[START]

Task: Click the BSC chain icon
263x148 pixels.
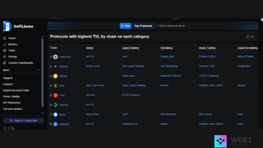Action: point(55,86)
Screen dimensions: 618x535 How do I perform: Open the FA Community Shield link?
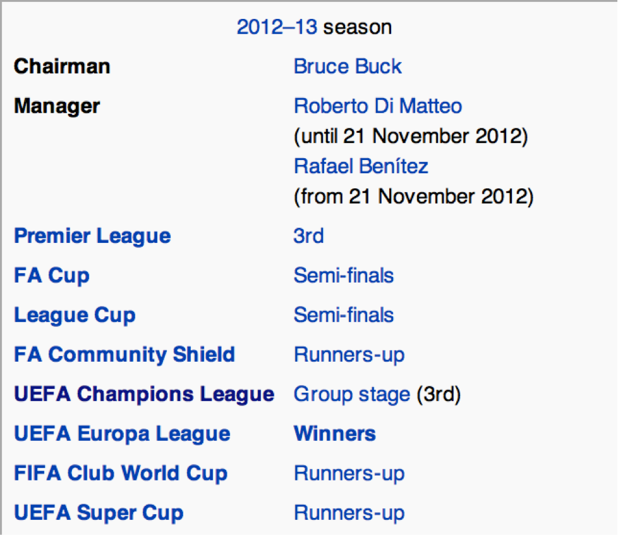coord(124,355)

[END]

• Exercise goal
Write out every line of the items above as a JSON list of strings, one string per line, with blank lines dropped and the pictures left out.

• Result of this task
[
  "Task: Click the BSC chain icon",
  "263x148 pixels.",
  "Action: point(55,86)",
  "Screen dimensions: 618x535 How do I perform: Open the FA Community Shield link?",
  "coord(124,355)"
]